Task —
Only an exact copy of the records, from the line with "Task: Edit the" through the last line, is wanted.
+++ Information +++
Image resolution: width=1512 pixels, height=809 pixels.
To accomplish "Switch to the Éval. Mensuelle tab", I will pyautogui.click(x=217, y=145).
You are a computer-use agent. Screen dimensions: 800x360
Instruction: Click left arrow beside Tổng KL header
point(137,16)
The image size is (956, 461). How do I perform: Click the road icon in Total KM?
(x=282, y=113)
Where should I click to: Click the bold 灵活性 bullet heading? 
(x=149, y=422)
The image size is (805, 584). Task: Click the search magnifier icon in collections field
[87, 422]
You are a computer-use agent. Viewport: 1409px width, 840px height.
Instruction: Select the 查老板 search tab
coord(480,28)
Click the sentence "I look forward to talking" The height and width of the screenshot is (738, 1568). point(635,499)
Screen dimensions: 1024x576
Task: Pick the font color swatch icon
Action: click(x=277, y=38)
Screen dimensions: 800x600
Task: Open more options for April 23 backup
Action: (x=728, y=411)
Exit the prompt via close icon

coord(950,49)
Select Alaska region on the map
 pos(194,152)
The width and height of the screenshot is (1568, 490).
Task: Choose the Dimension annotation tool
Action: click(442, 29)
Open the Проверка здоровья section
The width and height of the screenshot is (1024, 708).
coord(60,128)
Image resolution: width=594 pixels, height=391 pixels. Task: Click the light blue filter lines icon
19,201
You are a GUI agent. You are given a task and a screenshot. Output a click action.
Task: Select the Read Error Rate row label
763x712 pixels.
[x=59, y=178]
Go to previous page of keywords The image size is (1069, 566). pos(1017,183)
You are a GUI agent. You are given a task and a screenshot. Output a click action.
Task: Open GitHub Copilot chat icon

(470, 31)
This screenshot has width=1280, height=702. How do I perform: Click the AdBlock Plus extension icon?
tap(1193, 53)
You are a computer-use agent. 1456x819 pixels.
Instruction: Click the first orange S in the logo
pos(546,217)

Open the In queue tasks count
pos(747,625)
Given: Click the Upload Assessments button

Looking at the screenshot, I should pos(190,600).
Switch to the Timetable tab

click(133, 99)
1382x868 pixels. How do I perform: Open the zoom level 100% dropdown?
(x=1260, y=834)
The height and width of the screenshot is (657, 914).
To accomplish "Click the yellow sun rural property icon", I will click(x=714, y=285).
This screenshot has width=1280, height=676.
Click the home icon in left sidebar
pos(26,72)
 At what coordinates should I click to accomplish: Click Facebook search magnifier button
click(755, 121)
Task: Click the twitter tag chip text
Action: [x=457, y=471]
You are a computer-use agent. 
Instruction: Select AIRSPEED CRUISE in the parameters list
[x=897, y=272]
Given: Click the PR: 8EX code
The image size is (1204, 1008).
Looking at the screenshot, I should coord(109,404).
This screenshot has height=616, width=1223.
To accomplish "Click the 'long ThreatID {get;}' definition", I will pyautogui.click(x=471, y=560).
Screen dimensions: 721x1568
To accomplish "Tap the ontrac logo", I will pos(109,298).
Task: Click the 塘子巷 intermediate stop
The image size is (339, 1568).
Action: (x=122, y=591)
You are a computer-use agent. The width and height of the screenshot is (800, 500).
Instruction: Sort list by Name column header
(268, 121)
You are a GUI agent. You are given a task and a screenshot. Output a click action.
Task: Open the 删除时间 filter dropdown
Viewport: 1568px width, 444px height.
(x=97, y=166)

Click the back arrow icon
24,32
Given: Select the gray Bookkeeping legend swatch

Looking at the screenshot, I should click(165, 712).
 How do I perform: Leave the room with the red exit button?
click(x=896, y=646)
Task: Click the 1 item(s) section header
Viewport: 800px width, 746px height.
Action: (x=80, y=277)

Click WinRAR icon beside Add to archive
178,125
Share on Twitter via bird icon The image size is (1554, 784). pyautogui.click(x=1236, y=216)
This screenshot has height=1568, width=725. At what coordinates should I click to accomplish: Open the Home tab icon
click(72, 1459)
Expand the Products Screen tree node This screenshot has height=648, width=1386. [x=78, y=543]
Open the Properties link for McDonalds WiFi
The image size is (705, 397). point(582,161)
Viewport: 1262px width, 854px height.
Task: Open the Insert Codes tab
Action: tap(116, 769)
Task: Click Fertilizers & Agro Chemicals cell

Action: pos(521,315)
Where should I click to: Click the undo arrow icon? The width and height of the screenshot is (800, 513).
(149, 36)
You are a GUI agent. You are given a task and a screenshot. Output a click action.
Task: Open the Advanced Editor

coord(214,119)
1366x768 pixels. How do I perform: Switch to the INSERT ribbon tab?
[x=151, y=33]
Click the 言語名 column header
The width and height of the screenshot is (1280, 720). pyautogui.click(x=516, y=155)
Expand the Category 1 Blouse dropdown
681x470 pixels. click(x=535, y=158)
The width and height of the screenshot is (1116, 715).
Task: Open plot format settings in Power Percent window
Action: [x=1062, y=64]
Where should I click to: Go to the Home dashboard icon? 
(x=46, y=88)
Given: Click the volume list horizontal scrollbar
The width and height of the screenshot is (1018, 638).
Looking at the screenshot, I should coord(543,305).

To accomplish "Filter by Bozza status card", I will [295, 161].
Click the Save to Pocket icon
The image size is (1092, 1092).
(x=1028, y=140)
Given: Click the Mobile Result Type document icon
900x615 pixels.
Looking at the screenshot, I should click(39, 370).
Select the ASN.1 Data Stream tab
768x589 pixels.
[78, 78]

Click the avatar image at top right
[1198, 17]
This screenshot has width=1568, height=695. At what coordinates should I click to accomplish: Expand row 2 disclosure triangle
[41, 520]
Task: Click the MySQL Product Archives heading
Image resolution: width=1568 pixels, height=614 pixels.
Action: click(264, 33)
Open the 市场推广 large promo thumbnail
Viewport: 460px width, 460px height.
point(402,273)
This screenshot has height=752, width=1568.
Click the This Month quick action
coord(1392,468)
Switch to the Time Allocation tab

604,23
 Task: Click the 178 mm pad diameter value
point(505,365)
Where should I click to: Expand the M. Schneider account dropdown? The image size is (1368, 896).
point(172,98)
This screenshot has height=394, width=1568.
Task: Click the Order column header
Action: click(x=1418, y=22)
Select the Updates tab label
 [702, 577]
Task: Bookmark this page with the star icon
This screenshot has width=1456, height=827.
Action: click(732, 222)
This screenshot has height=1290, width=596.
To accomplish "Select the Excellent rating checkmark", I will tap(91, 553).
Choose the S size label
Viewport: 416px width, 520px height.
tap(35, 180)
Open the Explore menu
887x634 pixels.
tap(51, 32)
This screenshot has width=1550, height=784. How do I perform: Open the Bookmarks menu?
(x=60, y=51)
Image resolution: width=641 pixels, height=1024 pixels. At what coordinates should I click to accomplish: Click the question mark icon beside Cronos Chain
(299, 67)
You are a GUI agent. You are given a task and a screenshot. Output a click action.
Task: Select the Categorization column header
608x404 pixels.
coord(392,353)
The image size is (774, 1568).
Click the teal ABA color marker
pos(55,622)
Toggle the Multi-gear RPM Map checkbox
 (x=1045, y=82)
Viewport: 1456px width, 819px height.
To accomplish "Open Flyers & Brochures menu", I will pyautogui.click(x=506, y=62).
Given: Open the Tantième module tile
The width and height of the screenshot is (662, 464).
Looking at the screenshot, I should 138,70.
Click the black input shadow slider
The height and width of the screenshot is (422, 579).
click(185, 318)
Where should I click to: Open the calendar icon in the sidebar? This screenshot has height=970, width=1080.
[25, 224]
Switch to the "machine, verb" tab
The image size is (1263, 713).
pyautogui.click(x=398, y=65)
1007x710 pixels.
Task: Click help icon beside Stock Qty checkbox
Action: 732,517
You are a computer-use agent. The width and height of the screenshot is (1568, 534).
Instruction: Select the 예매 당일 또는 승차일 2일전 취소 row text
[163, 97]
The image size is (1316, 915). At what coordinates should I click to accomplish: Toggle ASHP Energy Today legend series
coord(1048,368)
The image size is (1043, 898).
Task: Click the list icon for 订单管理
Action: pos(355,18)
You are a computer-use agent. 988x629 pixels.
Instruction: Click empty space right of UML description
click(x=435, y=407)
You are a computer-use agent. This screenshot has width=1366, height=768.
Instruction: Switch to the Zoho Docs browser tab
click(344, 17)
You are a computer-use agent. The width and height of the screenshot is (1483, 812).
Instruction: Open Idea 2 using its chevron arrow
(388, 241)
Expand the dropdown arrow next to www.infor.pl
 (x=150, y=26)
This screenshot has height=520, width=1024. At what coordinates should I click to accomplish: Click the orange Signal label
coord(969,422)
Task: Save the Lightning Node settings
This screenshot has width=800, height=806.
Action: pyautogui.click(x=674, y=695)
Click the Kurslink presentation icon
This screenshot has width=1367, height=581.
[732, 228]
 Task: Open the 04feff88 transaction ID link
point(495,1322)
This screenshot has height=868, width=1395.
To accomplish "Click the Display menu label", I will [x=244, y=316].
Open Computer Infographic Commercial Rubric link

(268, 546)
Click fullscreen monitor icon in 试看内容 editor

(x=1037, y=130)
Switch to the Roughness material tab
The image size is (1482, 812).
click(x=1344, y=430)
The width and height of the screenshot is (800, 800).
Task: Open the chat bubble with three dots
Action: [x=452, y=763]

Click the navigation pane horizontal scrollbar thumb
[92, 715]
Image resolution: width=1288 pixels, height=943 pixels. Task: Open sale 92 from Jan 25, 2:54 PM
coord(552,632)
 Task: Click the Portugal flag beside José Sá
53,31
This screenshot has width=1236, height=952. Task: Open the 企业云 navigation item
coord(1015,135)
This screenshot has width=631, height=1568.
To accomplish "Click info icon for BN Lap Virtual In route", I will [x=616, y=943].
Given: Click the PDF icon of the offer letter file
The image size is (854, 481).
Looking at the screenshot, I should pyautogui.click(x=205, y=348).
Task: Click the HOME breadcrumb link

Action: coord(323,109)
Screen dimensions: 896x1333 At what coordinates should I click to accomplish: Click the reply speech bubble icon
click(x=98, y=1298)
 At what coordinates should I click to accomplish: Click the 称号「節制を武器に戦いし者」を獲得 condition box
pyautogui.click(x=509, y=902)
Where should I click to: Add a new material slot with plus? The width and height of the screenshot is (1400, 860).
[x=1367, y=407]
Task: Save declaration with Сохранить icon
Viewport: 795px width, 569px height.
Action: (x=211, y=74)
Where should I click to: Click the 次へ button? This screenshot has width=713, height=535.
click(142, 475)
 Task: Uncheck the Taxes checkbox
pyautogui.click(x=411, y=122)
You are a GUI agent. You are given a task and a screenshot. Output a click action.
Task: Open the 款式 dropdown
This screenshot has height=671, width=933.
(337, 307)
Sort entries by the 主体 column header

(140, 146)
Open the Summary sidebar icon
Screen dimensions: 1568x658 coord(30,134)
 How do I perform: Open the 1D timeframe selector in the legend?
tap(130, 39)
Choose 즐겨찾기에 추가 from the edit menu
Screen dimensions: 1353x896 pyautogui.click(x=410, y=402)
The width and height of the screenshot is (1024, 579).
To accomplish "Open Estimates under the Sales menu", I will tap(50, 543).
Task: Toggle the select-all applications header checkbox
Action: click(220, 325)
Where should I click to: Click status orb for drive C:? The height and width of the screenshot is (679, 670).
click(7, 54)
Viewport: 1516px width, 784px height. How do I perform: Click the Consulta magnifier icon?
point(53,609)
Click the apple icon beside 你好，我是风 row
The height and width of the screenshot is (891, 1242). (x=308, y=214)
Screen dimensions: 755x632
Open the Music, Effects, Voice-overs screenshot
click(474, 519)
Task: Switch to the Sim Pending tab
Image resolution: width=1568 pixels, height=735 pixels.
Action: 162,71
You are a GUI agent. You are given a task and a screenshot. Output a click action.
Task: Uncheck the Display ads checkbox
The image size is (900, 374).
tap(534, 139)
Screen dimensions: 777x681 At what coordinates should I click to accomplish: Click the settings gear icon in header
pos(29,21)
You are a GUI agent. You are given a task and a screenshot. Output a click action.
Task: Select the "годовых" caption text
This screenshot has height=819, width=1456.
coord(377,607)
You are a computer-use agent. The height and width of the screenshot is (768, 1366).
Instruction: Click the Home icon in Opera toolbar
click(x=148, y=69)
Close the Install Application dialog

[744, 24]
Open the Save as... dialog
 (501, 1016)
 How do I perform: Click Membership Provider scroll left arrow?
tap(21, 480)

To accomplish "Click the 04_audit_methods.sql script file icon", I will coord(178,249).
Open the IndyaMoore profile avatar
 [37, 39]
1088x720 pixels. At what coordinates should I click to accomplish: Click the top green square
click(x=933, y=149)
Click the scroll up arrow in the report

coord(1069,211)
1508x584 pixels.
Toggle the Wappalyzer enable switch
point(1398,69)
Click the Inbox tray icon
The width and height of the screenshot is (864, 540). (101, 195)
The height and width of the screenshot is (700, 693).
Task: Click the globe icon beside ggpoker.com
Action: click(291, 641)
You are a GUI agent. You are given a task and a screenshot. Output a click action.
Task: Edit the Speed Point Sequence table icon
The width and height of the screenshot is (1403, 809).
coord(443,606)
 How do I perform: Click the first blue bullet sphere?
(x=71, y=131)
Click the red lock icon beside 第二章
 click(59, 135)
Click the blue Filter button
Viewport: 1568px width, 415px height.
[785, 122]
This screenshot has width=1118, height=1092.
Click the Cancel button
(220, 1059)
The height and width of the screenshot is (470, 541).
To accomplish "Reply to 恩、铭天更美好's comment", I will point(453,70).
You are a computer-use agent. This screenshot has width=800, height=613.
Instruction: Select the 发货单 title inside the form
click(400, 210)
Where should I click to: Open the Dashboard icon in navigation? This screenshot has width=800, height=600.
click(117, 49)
+++
The answer —
Task: Edit the Speed Point Sequence table icon
The width and height of the screenshot is (1403, 809).
coord(443,606)
 How do I perform: Click the first blue bullet sphere?
(x=71, y=131)
Click the red lock icon beside 第二章
 click(59, 135)
Click the blue Filter button
Viewport: 1568px width, 415px height.
[785, 122]
This screenshot has width=1118, height=1092.
Click the Cancel button
(220, 1059)
The height and width of the screenshot is (470, 541).
To accomplish "Reply to 恩、铭天更美好's comment", I will point(453,70).
You are a computer-use agent. This screenshot has width=800, height=613.
Instruction: Select the 发货单 title inside the form
click(400, 210)
Where should I click to: Open the Dashboard icon in navigation? This screenshot has width=800, height=600.
click(117, 49)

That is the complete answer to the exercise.